Şöyle bir teorim bile var. O kısacık sürede çok daha verimli olabilirdik. Gülen bir kasiyer, şaka yapan bir şoför, esnemeyen öğretmen, hastayı dinleyen doktor, günaydını esirgemeyen insanlar topluluğu. Maalesef gülen gözler yerine çapaklı, şiş ve altı morarmış gözlerle; yarım ağız selamlıyoruz günü ve insanları. Mutsuzluk akıyor kışın insanların yüzünden. Depresyon artıyor, kaygılar çoğalıyor. Eczacılar bayram ediyor. Bunu ben söylemiyorum. İsviçreli bilim adamları söylüyor.(Kahkaha efekti)
Kargalar kahvaltısını yapmadan yarı karanlık yarı aydınlık havada; lahana gibi kat be kat giyip koyuluyoruz yollara. Köpekler havlamaya bile acizken "Bu manyakların bu saatte, bu soğukta; sokaklarda ne işi var" Diye arkamızdan bakıyorlar. Onlar da şaşkın. Hele bunun üzerine "Yaz saati uygulaması" bana göre tümden çılgınlık.
Ama “büyüklerimiz böyle uygun görmüş diyor ve konuyu kışın (bana göre) ayrılmaz üçlüsüne getirmek istiyorum. Pijama, panduf ve battaniye; tabi bu üçlüyü kitap, çay, film, mısır... Gibi gibi çoğaltabiliriz. Kış bana uykuyu ve tembelliği çağrıştırıyor. Sanırım ayıgilleri kıskanıyorum her kış...
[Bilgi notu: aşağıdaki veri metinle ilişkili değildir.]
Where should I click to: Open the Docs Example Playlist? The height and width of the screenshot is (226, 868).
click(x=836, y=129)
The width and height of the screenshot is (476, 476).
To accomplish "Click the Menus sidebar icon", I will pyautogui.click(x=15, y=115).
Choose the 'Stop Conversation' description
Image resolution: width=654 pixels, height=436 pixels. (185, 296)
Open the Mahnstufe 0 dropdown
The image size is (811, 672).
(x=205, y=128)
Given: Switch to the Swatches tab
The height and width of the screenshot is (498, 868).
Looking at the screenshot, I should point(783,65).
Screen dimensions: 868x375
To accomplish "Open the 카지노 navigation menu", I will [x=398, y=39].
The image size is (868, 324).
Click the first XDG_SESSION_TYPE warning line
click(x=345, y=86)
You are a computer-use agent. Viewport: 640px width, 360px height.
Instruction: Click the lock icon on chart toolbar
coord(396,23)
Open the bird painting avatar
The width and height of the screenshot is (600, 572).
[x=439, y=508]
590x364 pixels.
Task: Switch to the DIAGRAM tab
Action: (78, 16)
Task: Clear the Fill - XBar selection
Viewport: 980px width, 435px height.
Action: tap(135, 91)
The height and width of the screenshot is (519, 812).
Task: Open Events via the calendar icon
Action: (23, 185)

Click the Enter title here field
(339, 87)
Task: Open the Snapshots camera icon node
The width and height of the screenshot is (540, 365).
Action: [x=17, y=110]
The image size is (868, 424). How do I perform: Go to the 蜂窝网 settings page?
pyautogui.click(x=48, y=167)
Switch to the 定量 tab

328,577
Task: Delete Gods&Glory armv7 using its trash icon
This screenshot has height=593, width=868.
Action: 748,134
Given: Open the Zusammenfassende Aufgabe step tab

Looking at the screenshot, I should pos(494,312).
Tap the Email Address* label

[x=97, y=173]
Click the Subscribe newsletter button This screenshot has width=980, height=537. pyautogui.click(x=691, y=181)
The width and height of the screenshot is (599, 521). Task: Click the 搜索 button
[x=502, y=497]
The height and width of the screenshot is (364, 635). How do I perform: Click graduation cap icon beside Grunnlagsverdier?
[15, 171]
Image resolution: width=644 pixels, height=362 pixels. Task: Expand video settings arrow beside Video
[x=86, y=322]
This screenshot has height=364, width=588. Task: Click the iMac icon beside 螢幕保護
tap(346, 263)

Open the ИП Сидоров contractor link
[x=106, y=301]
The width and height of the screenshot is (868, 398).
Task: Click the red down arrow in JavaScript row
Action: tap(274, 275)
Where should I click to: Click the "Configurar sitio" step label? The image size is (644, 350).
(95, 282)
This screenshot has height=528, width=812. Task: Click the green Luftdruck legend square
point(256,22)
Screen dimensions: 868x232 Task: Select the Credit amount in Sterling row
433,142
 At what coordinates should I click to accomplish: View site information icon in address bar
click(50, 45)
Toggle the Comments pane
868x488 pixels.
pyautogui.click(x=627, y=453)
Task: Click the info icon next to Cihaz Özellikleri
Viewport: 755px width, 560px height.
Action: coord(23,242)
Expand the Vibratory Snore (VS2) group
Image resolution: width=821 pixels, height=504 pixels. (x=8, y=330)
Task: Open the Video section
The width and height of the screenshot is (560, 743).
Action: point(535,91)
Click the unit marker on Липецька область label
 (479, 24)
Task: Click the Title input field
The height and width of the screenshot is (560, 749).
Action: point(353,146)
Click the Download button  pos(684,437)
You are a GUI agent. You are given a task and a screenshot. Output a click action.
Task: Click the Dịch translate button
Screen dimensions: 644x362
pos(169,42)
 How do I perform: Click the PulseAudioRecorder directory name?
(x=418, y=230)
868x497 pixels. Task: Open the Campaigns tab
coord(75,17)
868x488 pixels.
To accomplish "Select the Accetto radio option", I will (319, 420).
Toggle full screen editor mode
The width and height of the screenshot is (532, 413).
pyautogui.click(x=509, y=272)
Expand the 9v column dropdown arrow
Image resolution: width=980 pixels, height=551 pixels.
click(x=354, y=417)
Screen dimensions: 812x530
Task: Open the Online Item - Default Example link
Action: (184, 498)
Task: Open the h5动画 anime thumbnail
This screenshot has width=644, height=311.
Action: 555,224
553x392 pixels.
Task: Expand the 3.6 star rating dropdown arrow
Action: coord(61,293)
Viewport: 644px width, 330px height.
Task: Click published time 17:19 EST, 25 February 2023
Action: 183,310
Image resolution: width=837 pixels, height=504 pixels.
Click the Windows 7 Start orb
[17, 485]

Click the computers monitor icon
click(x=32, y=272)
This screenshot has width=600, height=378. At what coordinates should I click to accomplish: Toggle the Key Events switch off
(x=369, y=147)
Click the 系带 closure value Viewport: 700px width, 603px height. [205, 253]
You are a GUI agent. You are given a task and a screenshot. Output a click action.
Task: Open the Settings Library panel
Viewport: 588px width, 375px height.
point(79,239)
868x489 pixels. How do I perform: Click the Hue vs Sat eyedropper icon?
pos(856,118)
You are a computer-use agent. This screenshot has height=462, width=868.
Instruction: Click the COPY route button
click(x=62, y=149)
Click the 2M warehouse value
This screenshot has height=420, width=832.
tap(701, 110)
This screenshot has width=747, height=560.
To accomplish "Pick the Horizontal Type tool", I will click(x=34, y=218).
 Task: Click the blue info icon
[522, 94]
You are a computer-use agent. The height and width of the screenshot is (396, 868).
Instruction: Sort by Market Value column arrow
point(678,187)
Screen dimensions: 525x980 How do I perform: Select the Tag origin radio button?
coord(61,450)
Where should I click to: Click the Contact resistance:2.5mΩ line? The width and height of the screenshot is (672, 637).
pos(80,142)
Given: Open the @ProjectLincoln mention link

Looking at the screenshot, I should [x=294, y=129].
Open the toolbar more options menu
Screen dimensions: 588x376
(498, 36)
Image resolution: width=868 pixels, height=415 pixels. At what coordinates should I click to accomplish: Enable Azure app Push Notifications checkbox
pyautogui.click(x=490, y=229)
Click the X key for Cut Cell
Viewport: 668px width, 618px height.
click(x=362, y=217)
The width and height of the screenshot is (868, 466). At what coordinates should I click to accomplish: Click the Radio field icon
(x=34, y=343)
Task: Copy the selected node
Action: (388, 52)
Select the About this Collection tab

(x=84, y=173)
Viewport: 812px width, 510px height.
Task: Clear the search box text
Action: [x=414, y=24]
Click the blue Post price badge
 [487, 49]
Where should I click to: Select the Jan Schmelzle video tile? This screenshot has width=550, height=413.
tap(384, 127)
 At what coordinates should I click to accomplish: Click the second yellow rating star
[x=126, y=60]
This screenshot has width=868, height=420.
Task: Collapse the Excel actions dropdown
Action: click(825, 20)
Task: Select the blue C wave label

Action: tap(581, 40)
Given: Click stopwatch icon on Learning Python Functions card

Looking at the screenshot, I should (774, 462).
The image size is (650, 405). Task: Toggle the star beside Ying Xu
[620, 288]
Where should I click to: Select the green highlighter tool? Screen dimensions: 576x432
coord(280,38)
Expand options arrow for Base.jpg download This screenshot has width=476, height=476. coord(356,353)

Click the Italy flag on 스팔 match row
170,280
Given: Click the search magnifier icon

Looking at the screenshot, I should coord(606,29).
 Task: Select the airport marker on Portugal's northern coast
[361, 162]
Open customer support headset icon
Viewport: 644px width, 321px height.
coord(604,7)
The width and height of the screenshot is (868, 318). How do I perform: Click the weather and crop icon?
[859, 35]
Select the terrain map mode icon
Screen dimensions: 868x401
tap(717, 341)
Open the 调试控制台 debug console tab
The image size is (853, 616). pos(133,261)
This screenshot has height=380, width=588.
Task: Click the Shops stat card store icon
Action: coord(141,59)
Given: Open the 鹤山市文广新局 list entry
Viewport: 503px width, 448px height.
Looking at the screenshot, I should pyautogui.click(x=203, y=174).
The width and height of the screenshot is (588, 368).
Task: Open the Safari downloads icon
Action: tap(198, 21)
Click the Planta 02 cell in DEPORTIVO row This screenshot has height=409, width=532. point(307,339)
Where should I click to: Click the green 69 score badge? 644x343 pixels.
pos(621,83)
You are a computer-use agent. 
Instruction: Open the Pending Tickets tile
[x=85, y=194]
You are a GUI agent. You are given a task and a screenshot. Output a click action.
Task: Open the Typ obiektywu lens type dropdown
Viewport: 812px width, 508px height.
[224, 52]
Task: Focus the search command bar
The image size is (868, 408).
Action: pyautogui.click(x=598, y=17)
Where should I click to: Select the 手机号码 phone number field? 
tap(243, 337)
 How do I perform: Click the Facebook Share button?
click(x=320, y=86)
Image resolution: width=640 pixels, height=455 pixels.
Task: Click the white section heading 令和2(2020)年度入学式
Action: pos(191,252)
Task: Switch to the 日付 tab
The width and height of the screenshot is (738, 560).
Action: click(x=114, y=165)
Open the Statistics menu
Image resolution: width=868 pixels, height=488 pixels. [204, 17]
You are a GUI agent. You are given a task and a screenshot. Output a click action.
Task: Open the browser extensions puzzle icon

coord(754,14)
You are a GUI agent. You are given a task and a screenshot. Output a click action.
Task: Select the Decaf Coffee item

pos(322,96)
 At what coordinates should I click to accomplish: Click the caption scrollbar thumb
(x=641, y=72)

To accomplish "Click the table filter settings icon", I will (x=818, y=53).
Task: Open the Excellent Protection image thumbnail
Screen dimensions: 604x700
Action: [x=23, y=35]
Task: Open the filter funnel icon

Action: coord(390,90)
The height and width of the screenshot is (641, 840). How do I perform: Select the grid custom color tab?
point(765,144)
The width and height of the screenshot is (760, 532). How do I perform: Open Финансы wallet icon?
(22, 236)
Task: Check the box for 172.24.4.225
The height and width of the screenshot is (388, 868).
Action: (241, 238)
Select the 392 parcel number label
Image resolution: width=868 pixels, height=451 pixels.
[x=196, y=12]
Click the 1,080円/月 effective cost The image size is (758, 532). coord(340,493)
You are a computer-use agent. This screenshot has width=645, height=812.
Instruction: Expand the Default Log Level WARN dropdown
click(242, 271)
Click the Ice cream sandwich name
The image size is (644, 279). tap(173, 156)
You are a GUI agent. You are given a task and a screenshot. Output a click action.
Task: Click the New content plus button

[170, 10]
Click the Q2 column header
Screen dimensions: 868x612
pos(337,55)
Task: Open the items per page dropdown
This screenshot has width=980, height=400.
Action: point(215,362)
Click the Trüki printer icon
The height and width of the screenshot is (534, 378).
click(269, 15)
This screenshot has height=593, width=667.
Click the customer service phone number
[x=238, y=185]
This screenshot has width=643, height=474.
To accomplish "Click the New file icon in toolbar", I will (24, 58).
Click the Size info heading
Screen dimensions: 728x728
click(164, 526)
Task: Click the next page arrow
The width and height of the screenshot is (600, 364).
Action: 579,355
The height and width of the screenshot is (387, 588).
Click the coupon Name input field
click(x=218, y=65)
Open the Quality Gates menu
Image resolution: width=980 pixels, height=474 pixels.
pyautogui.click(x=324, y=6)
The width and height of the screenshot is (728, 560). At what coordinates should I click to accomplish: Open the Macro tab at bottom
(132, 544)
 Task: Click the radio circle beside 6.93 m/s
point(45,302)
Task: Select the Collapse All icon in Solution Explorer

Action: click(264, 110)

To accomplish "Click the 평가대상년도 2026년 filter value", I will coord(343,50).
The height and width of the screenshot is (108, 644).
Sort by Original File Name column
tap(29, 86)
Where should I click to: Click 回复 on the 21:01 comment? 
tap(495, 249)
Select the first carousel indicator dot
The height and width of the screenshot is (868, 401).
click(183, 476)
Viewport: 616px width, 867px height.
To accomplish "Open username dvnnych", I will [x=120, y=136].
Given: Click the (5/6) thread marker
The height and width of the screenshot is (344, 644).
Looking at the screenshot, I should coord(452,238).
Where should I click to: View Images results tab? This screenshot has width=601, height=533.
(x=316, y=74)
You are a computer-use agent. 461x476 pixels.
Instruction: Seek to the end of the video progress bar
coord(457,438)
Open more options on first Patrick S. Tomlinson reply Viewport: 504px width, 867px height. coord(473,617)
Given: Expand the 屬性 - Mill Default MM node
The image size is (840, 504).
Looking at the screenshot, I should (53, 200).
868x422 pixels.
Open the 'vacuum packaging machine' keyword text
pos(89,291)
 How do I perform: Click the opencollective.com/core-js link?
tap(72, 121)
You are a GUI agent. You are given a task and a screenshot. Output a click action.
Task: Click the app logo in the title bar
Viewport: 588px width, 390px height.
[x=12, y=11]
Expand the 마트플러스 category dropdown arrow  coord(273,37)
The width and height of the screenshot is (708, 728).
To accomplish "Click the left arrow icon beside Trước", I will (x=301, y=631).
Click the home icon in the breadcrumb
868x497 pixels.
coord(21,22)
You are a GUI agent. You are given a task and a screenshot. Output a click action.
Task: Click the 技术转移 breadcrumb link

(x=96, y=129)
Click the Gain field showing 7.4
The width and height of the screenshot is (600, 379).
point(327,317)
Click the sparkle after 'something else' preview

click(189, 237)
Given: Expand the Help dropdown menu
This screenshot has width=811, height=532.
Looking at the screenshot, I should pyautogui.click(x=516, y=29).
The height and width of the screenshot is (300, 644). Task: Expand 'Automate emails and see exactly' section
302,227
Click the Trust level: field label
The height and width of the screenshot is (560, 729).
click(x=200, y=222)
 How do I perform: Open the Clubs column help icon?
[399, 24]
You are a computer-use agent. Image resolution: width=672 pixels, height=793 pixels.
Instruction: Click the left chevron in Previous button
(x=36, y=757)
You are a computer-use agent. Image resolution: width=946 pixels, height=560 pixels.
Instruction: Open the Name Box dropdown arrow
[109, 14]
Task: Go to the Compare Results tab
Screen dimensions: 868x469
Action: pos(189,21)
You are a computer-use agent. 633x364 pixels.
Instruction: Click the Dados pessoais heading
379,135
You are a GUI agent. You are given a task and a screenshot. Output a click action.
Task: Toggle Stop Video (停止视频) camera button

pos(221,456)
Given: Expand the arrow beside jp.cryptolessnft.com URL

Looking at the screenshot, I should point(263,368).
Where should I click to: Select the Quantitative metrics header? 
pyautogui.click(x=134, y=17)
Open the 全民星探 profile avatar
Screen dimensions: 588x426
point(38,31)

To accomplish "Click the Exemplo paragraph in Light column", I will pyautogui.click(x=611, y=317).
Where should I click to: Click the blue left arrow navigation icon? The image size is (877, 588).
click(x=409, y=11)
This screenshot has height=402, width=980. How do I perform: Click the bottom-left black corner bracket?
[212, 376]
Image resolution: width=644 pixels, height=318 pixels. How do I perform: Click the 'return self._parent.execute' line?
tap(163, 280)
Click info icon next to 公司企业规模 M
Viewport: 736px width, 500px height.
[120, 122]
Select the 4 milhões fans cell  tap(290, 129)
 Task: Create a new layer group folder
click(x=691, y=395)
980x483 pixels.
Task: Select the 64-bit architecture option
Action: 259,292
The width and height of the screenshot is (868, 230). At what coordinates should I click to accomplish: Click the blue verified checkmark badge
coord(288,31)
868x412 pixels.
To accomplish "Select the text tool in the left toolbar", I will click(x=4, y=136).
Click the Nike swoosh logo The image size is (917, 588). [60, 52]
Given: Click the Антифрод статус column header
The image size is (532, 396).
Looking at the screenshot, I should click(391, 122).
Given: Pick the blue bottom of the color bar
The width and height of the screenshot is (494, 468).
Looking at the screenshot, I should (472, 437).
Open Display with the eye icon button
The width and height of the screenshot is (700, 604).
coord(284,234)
Bir de bunların yanında benim olmazsa olmaz başka bir aksesuarım daha var. O da sümüklü mendilim. Elimden bir türlü düşüremediğim. Bu arada aramızda kalsın ben sağlıkçıyım. Sağlıkçılarda böyleyse siz düşünün güzel ülkemin halini. Salya sümük kış boyunca geziyoruz cümbür cemaat. Benden ona, ondan buna, bundan şuna sonra dönüp dolaşıp tekrar bana...
Çok da seviyor namussuz virüs hepimizi yoklayıp kaçmayı. Her daim göz dağı veriyor uzaktan, gözü hep üstümüzde (gözü çıkacası)
O da haklı aksiyon lazım hayatımıza.
Şayet uçak moduna alabilseydik kendimizi kış aylarında, virüs de girecek kapı bulamazdı kendisine. Hatta "Hadi Allah versin başka kapıya" Derdik bir de üstüne nanik yapardık.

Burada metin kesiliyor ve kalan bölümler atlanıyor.